[Saved entries]
________

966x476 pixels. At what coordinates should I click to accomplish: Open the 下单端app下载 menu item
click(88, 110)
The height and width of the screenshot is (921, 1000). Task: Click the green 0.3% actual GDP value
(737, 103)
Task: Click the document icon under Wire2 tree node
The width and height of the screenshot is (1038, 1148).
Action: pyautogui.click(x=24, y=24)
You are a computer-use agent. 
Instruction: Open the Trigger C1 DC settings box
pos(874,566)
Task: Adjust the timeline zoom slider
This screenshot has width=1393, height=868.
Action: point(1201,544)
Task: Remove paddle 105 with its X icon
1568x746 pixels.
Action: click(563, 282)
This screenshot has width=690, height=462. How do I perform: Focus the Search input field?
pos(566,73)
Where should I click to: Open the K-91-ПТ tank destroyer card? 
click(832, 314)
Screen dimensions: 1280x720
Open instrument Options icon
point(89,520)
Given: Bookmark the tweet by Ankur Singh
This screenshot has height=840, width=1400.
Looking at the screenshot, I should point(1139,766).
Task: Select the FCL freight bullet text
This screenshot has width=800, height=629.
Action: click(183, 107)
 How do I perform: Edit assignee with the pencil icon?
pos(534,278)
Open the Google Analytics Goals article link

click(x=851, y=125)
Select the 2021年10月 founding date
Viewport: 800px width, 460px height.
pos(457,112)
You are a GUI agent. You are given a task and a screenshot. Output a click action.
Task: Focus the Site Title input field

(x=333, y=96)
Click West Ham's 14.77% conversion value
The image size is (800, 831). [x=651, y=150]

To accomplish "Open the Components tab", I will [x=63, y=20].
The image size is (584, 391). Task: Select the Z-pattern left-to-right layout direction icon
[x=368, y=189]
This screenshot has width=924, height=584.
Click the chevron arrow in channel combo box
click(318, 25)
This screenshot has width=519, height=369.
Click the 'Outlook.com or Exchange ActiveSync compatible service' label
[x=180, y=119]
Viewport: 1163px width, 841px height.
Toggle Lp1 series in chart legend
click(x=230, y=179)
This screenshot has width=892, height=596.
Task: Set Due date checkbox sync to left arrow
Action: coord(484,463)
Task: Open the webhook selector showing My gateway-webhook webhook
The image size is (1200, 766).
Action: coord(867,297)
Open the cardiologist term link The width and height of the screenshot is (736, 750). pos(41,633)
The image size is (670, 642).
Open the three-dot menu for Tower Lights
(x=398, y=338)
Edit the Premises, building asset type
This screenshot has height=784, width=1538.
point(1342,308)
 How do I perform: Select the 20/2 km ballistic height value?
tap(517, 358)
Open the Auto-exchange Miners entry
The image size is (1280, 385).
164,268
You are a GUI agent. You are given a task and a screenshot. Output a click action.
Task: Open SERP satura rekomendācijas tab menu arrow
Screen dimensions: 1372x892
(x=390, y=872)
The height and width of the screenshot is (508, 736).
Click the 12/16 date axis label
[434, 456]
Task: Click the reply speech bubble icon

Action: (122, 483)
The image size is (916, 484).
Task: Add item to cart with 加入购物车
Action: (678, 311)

________

▶ EXERCISE INSTRUCTIONS
Transcribe the full set of records precisely.

▶ RESPONSE TO THIS TASK
966x476 pixels. At what coordinates should I click to accomplish: Open the 下单端app下载 menu item
click(88, 110)
The height and width of the screenshot is (921, 1000). Task: Click the green 0.3% actual GDP value
(737, 103)
Task: Click the document icon under Wire2 tree node
The width and height of the screenshot is (1038, 1148).
Action: pyautogui.click(x=24, y=24)
You are a computer-use agent. 
Instruction: Open the Trigger C1 DC settings box
pos(874,566)
Task: Adjust the timeline zoom slider
This screenshot has width=1393, height=868.
Action: point(1201,544)
Task: Remove paddle 105 with its X icon
1568x746 pixels.
Action: click(563, 282)
This screenshot has width=690, height=462. How do I perform: Focus the Search input field?
pos(566,73)
Where should I click to: Open the K-91-ПТ tank destroyer card? 
click(832, 314)
Screen dimensions: 1280x720
Open instrument Options icon
point(89,520)
Given: Bookmark the tweet by Ankur Singh
This screenshot has height=840, width=1400.
Looking at the screenshot, I should point(1139,766).
Task: Select the FCL freight bullet text
This screenshot has width=800, height=629.
Action: click(183, 107)
 How do I perform: Edit assignee with the pencil icon?
pos(534,278)
Open the Google Analytics Goals article link

click(x=851, y=125)
Select the 2021年10月 founding date
Viewport: 800px width, 460px height.
pos(457,112)
You are a GUI agent. You are given a task and a screenshot. Output a click action.
Task: Focus the Site Title input field

(x=333, y=96)
Click West Ham's 14.77% conversion value
The image size is (800, 831). [x=651, y=150]

To accomplish "Open the Components tab", I will [x=63, y=20].
The image size is (584, 391). Task: Select the Z-pattern left-to-right layout direction icon
[x=368, y=189]
This screenshot has width=924, height=584.
Click the chevron arrow in channel combo box
click(318, 25)
This screenshot has width=519, height=369.
Click the 'Outlook.com or Exchange ActiveSync compatible service' label
[x=180, y=119]
Viewport: 1163px width, 841px height.
Toggle Lp1 series in chart legend
click(x=230, y=179)
This screenshot has width=892, height=596.
Task: Set Due date checkbox sync to left arrow
Action: coord(484,463)
Task: Open the webhook selector showing My gateway-webhook webhook
The image size is (1200, 766).
Action: coord(867,297)
Open the cardiologist term link The width and height of the screenshot is (736, 750). pos(41,633)
The image size is (670, 642).
Open the three-dot menu for Tower Lights
(x=398, y=338)
Edit the Premises, building asset type
This screenshot has height=784, width=1538.
point(1342,308)
 How do I perform: Select the 20/2 km ballistic height value?
tap(517, 358)
Open the Auto-exchange Miners entry
The image size is (1280, 385).
164,268
You are a GUI agent. You are given a task and a screenshot. Output a click action.
Task: Open SERP satura rekomendācijas tab menu arrow
Screen dimensions: 1372x892
(x=390, y=872)
The height and width of the screenshot is (508, 736).
Click the 12/16 date axis label
[434, 456]
Task: Click the reply speech bubble icon

Action: (122, 483)
The image size is (916, 484).
Task: Add item to cart with 加入购物车
Action: (678, 311)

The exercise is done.